Objective: The objective of this study was to analyze the epidemiological profile of patients assisted in renal replacement therapy and details on the assistance provided.
Methods: Population-based cross-sectional study with information obtained from the Unified Health System database. The research location was the state of Paraíba, and the observation period was from January 1, 2009, to December 31, 2013, n = 64,676 documents, and the variables observed were: gender; age group, race, or color; place of residence; place where the therapy was performed; vascular access; modality if hemodialysisor peritoneal dialysis; registration on the kidney transplantation list; infection by hepatitis B, C, and HIV viruses; and costs.

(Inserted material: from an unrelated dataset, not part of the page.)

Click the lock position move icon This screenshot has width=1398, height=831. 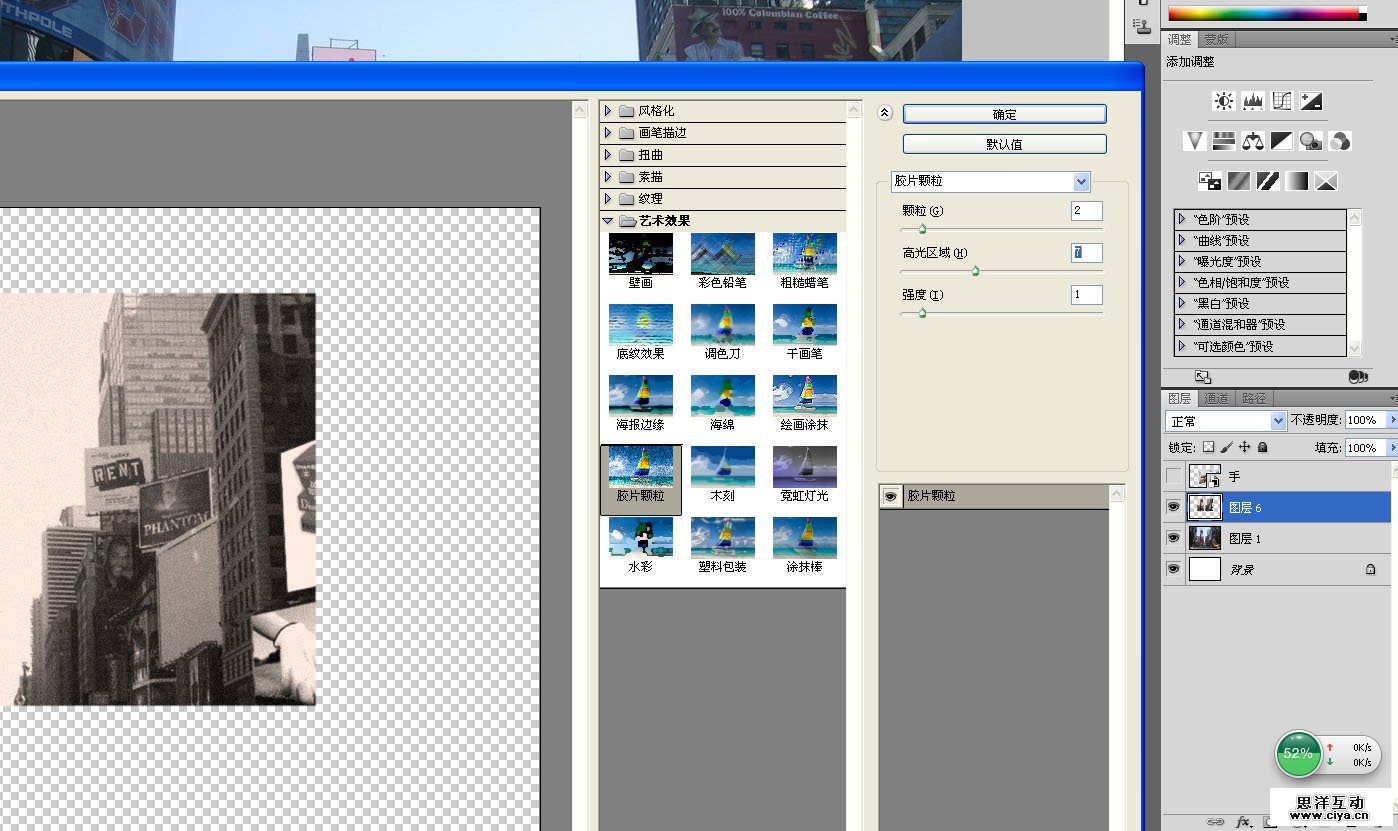click(1244, 448)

Results: A higher prevalence of request for highly complex procedure was observed in males (56.8%) and white (39%). The cities with the highest prevalence of dialysis patients were João Pessoa, Campina Grande, Santa Rita, Sousa, Bayeux, and Patos. Most of the sample referred to patients undergoing hemodialysis as a renal replacement therapy modality, with 42.2% not having definitive arteriovenous fistula access. The renal replacement therapy expenses observed were increasing, and in 2009, they accounted for 2.89% of health spending, reaching 3.32% of state health spending in 2013.
Conclusion: Using secondary data from DATASUS to understand the population with chronic kidney disease and the assistance offered is possible.